TASK INSTRUCTIONS: Repeat every entry exactly. Leave nothing out.

*** DATA FOR THIS EXERCISE

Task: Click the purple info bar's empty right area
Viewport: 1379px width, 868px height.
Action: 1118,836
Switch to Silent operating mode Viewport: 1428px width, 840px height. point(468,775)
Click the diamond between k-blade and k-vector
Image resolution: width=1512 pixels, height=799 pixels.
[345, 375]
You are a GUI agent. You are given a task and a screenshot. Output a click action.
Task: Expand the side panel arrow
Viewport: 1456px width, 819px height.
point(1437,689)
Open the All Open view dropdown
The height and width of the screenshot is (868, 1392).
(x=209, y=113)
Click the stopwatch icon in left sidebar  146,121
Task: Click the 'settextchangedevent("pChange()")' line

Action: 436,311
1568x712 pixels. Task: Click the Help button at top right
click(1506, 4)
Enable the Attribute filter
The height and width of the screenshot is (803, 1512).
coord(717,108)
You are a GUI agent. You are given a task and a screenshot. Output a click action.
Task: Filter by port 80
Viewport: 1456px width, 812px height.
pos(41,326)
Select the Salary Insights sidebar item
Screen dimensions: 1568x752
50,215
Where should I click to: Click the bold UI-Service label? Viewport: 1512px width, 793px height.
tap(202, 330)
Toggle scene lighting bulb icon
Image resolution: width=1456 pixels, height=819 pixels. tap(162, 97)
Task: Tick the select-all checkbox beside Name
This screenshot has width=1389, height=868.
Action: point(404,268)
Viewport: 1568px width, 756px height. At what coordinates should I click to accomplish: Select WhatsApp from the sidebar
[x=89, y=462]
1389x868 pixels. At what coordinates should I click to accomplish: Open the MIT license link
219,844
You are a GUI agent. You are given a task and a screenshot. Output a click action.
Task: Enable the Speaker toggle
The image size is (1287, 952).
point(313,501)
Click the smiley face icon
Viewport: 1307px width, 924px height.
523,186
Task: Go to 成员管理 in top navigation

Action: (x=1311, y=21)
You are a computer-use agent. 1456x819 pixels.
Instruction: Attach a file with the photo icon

******

YOUR RESPONSE:
Task: Click the purple info bar's empty right area
Viewport: 1379px width, 868px height.
Action: 1118,836
Switch to Silent operating mode Viewport: 1428px width, 840px height. point(468,775)
Click the diamond between k-blade and k-vector
Image resolution: width=1512 pixels, height=799 pixels.
[345, 375]
You are a GUI agent. You are given a task and a screenshot. Output a click action.
Task: Expand the side panel arrow
Viewport: 1456px width, 819px height.
point(1437,689)
Open the All Open view dropdown
The height and width of the screenshot is (868, 1392).
(x=209, y=113)
Click the stopwatch icon in left sidebar  146,121
Task: Click the 'settextchangedevent("pChange()")' line

Action: 436,311
1568x712 pixels. Task: Click the Help button at top right
click(1506, 4)
Enable the Attribute filter
The height and width of the screenshot is (803, 1512).
coord(717,108)
You are a GUI agent. You are given a task and a screenshot. Output a click action.
Task: Filter by port 80
Viewport: 1456px width, 812px height.
pos(41,326)
Select the Salary Insights sidebar item
Screen dimensions: 1568x752
50,215
Where should I click to: Click the bold UI-Service label? Viewport: 1512px width, 793px height.
tap(202, 330)
Toggle scene lighting bulb icon
Image resolution: width=1456 pixels, height=819 pixels. tap(162, 97)
Task: Tick the select-all checkbox beside Name
This screenshot has width=1389, height=868.
Action: point(404,268)
Viewport: 1568px width, 756px height. At what coordinates should I click to accomplish: Select WhatsApp from the sidebar
[x=89, y=462]
1389x868 pixels. At what coordinates should I click to accomplish: Open the MIT license link
219,844
You are a GUI agent. You are given a task and a screenshot. Output a click action.
Task: Enable the Speaker toggle
The image size is (1287, 952).
point(313,501)
Click the smiley face icon
Viewport: 1307px width, 924px height.
523,186
Task: Go to 成员管理 in top navigation

Action: (x=1311, y=21)
You are a computer-use agent. 1456x819 pixels.
Instruction: Attach a file with the photo icon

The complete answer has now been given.